Reproduce the entries that follow exactly, dropping each image.
BEGIN DATA LISTING
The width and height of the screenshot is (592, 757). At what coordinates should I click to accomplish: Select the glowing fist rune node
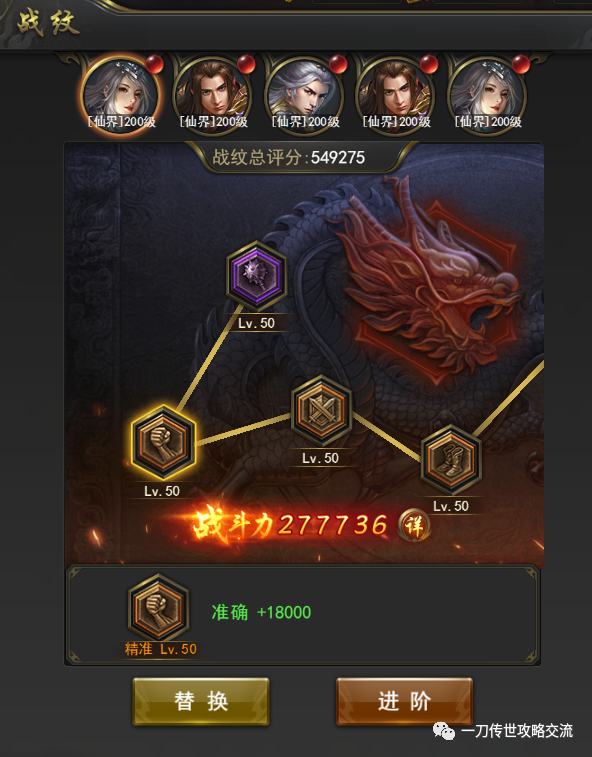click(x=163, y=442)
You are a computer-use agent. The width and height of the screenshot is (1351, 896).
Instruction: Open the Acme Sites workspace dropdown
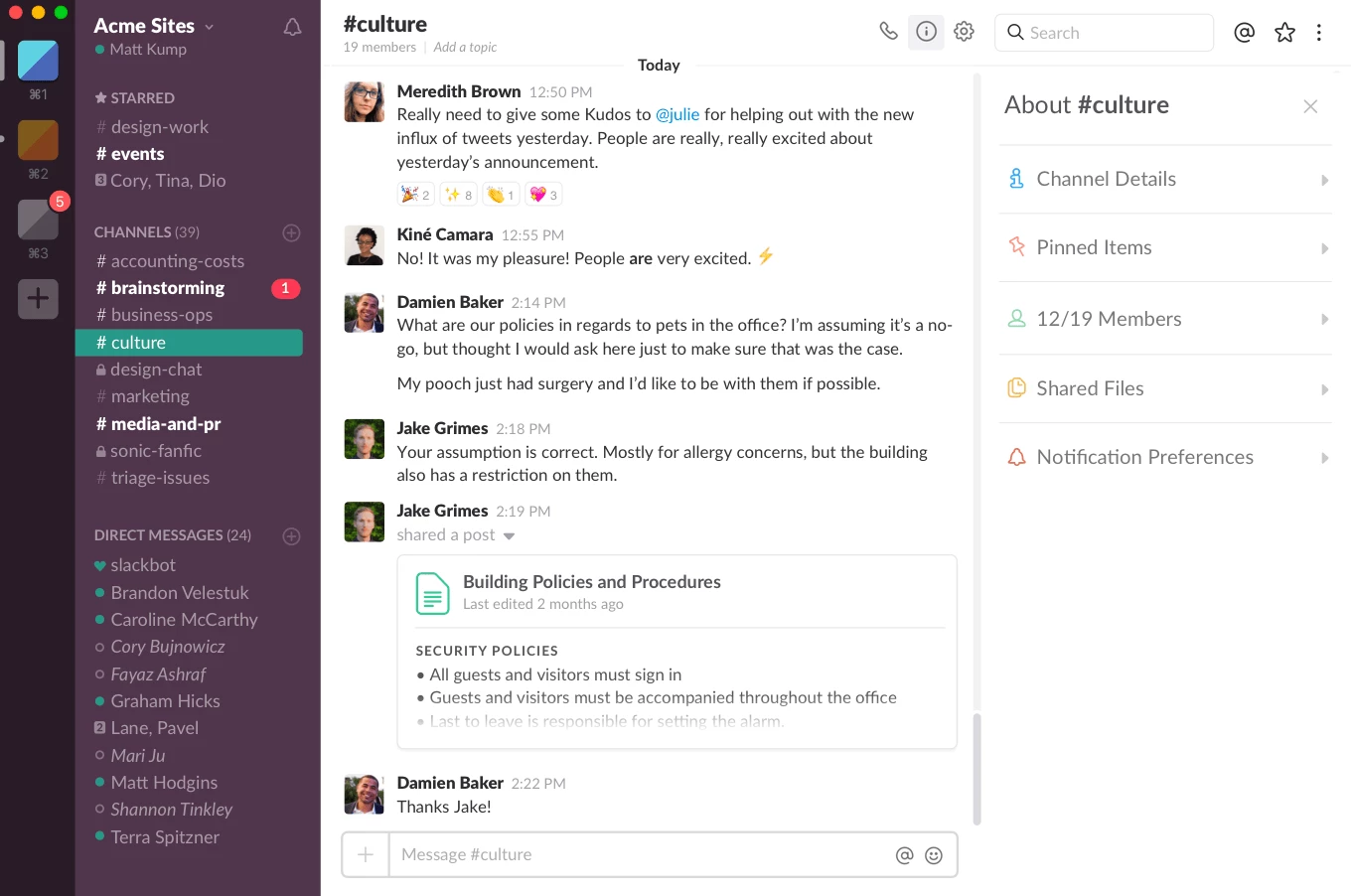(x=154, y=26)
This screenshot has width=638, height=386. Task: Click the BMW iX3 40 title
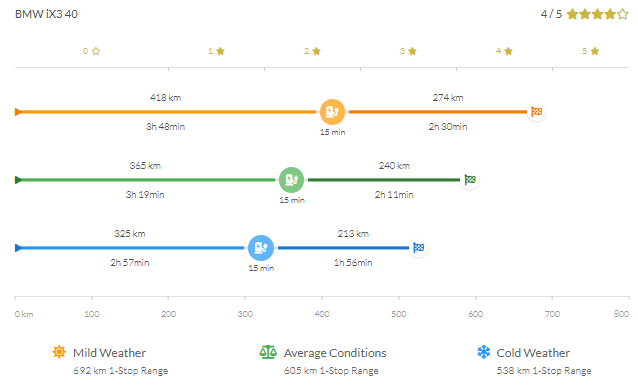(46, 14)
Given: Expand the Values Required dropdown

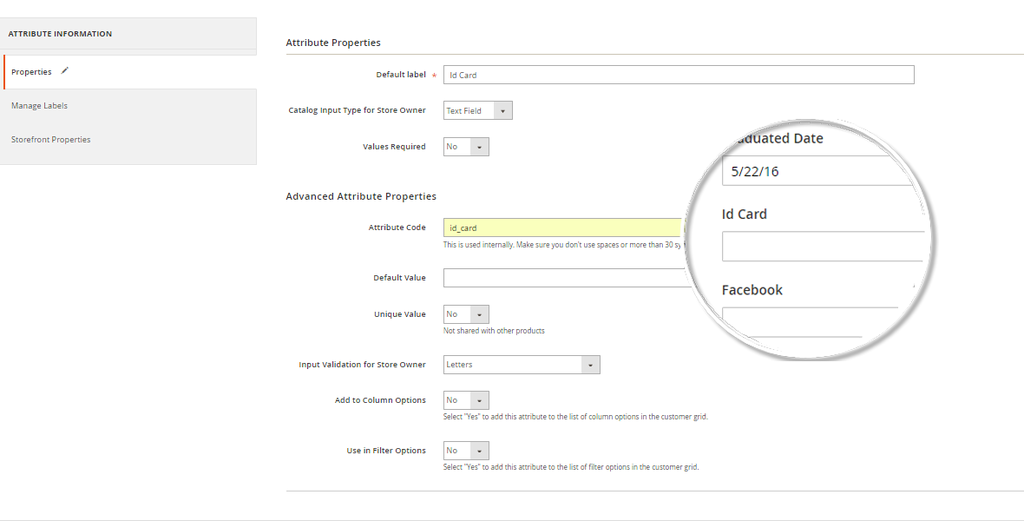Looking at the screenshot, I should (x=466, y=147).
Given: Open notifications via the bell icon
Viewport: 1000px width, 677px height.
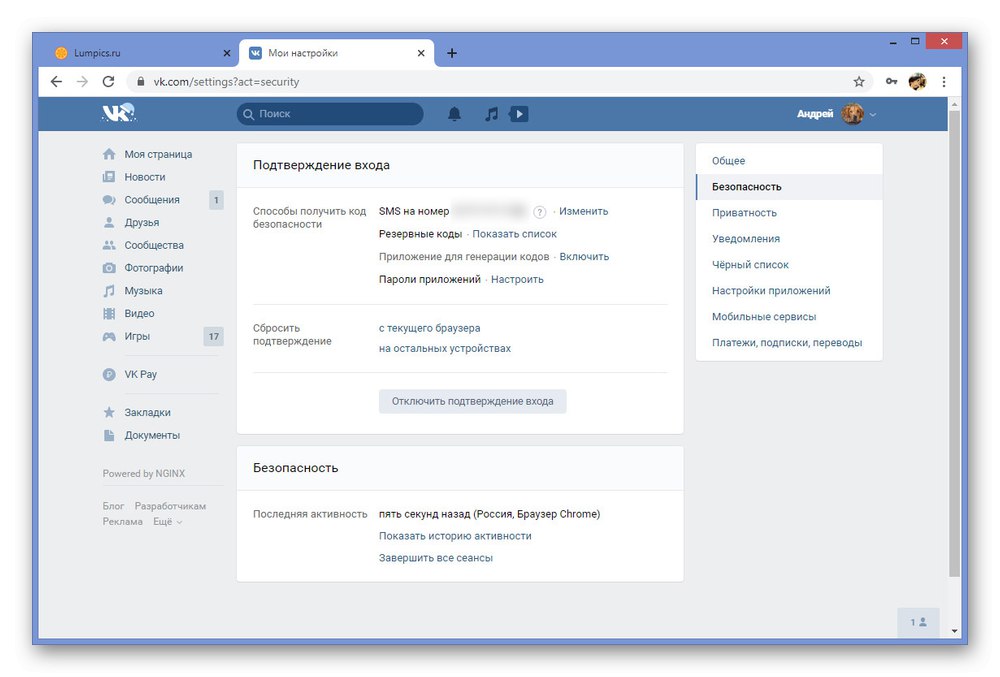Looking at the screenshot, I should (x=453, y=114).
END DATA LISTING
RESULT:
The width and height of the screenshot is (592, 757). At what coordinates should I click to accomplish: Select the glowing fist rune node
click(x=163, y=442)
You are a computer-use agent. The width and height of the screenshot is (1351, 896).
Instruction: Open the Acme Sites workspace dropdown
(x=154, y=26)
This screenshot has width=638, height=386. Task: Click the BMW iX3 40 title
(46, 14)
Given: Expand the Values Required dropdown

Looking at the screenshot, I should (x=466, y=147).
Given: Open notifications via the bell icon
Viewport: 1000px width, 677px height.
Looking at the screenshot, I should (x=453, y=114).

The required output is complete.